Above is one of the first shots taken with my new new studio set up where I’ve put out my arsenal of lights and equipment that was stored in a number of over-stuffed shoeboxes. It is one of my first dioramas I created around 2018 and celebrates the old tourist traps along Route 66 in the 50s when our family traveled on in. Here, the time period might be around the period of the car or the 50s sometime. A father holds his son on his shoulder as they look at “the last dinosaur” just a few feet away from them. The is high voltage bars at the top of the area the dinosaur is held in. A sign on the bars reads “Malcolm is the last Dinosaur. The world is finally free of these demons we’ve battled for years.”

A little strange for a tourist post but then this is a strange scene. In the hills on the right side of the scene (not in the photo of the section of the diorama below) a sign reads “Repent! The dinosaurs are returning!” And, out of sight to those traveling along Route 66 (a sign reading 300 miles to Las Angeles) in the hills on the right side of the diorama (not seen in the part of the diorama in the photo) two baby dinosaurs are hatching out of huge eggs.

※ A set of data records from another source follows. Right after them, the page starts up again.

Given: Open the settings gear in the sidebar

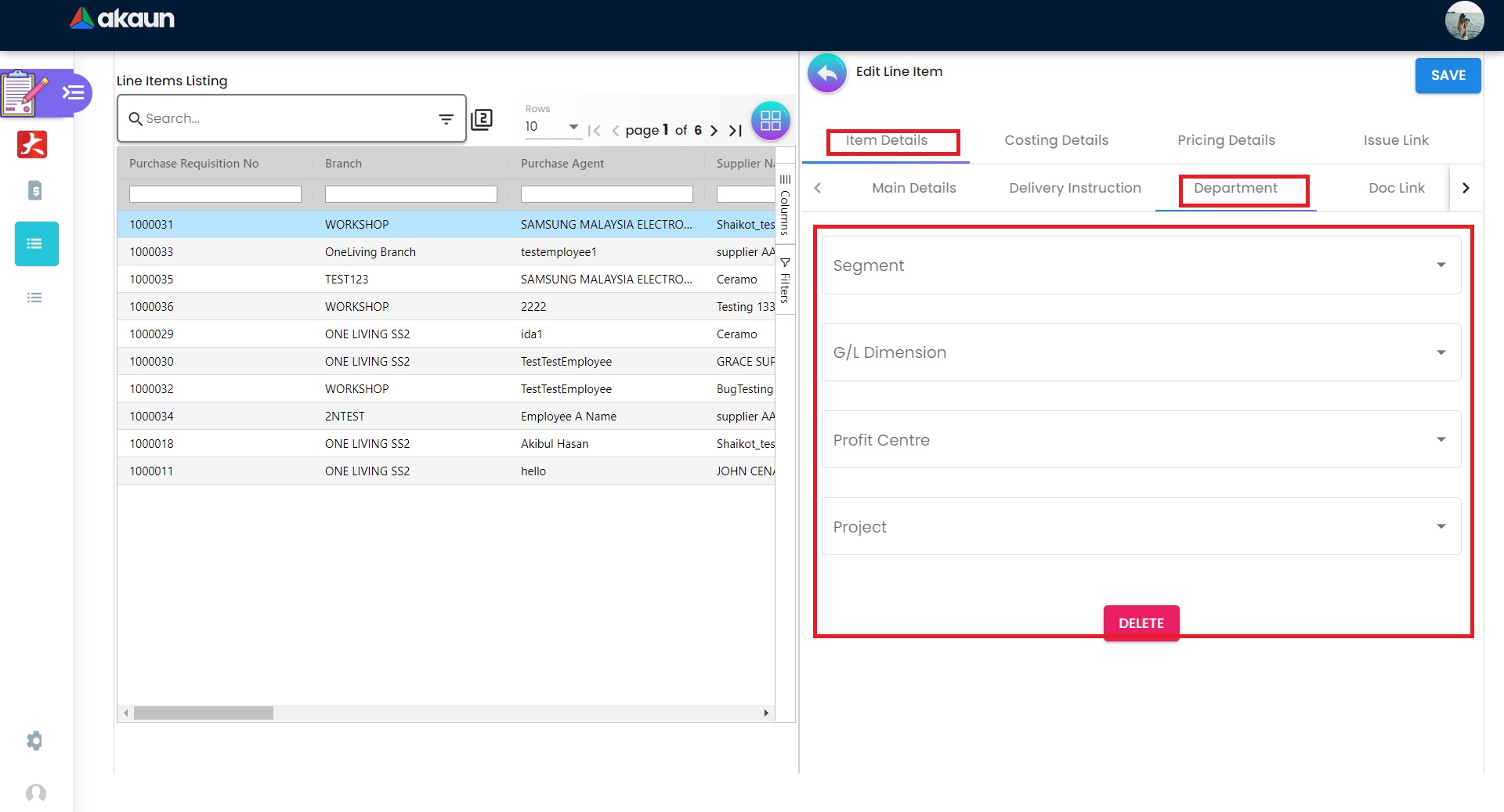Looking at the screenshot, I should pos(34,740).

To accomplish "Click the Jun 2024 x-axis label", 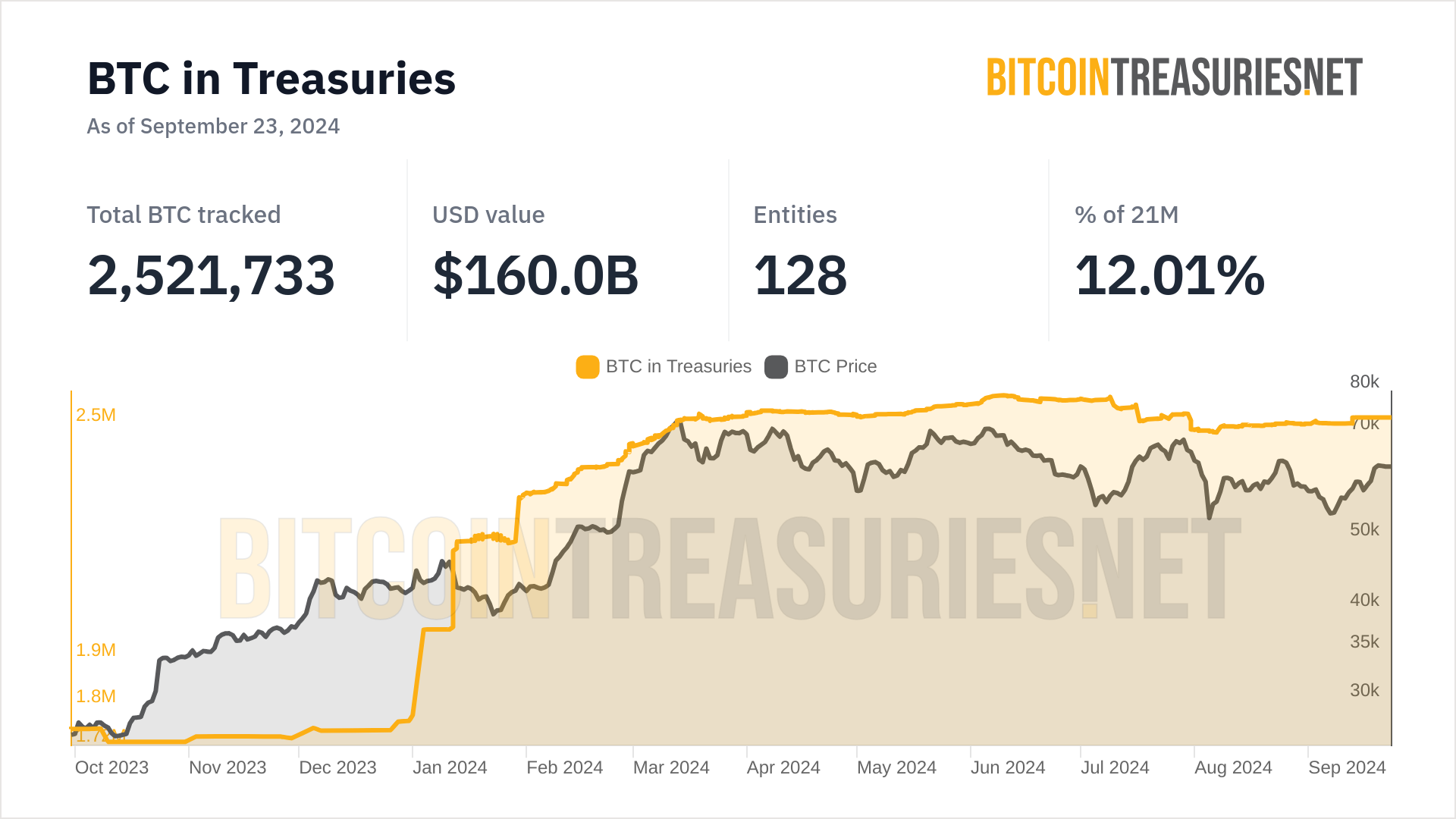I will pos(1008,767).
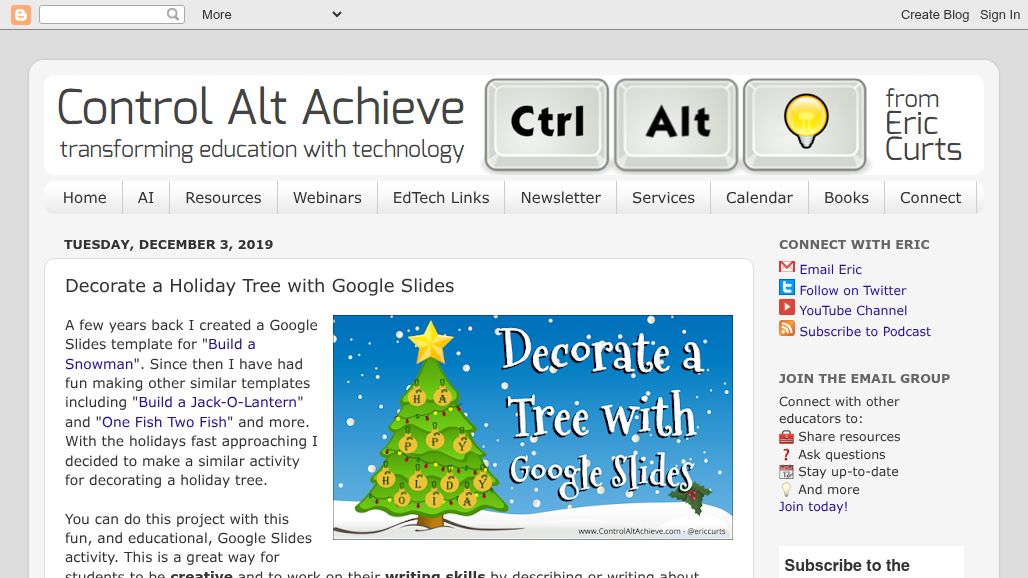Open the Books navigation tab
The image size is (1028, 578).
tap(846, 197)

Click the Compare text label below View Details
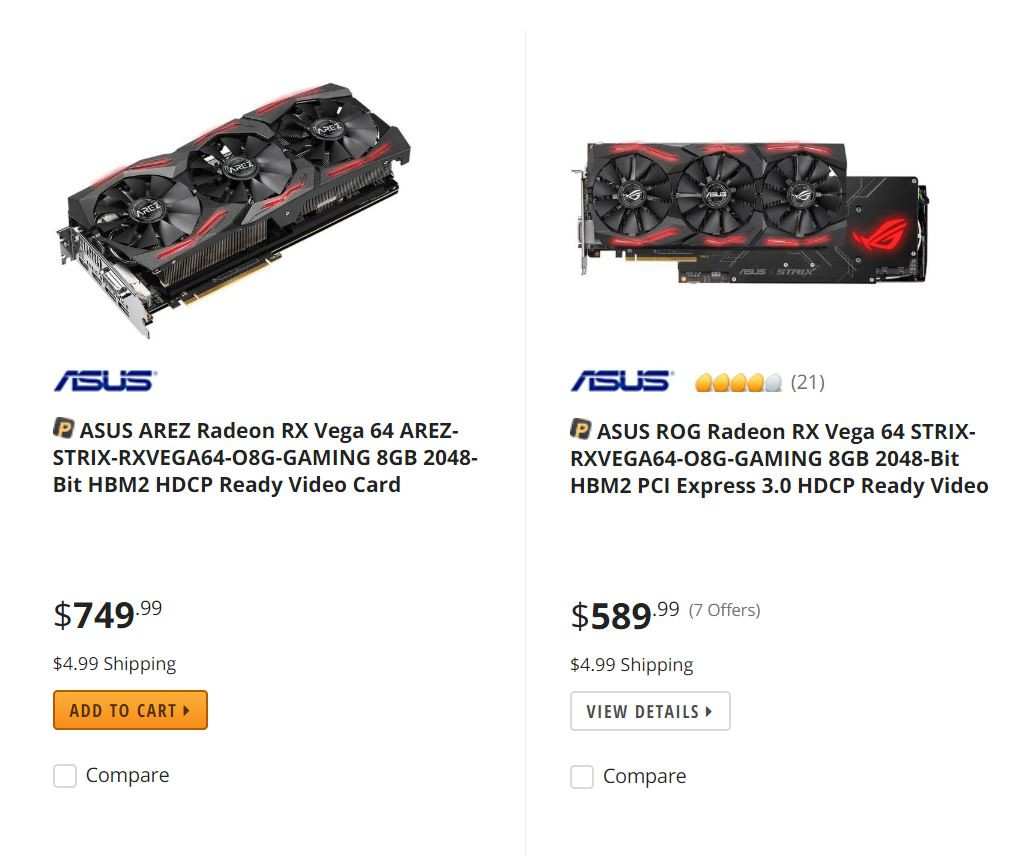[x=644, y=777]
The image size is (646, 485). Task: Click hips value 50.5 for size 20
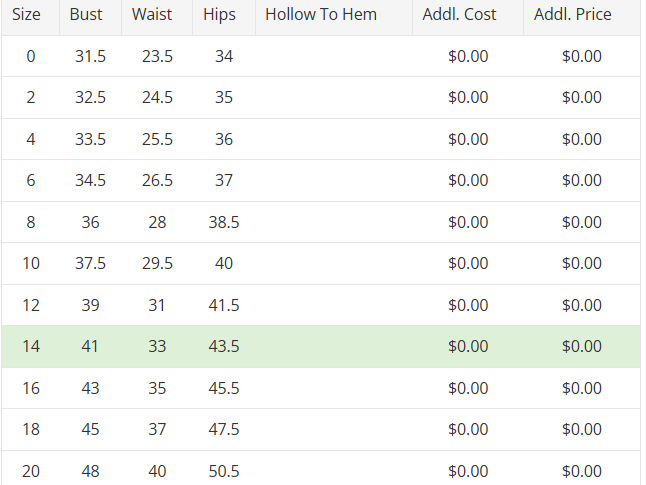(x=224, y=471)
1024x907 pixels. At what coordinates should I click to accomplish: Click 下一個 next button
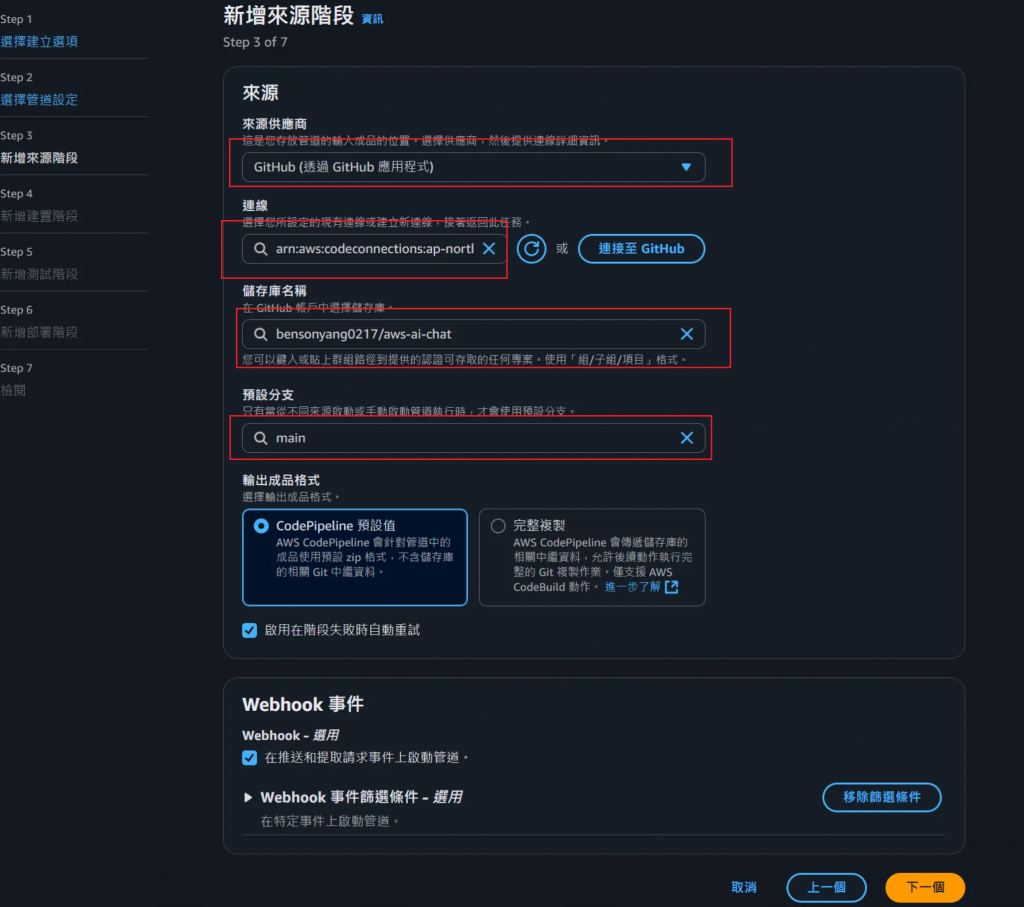(925, 887)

Much drama going on in the scene for those who take the time to put together the “clues” it offers. Visual and word clues are given in the diorama as to the drama taking place. A drama the tourist traps of the 50s didn’t really have. Except for the drama involved with The Last Dinosaur tourist trap. One can see the small souvenirs building in the diorama. The souvenir shop was always associated with the object the souvenirs was created around. In effect, it really sold symbols of the place that one could take with them. This, beyond the experience of a souvenir stop or place. Perhaps the great meteor hole in the desert. Or, the Grand Canyon. Perhaps “genuine” Indians souvenirs. Or really symbols that one could take with them. A piece from the place and therefore trhe symbols of a memory from this place. A particular place along Route 66 for our family in the 50s. My dad driving the black Lincoln late into the night with my mother begging him to stop for us kids.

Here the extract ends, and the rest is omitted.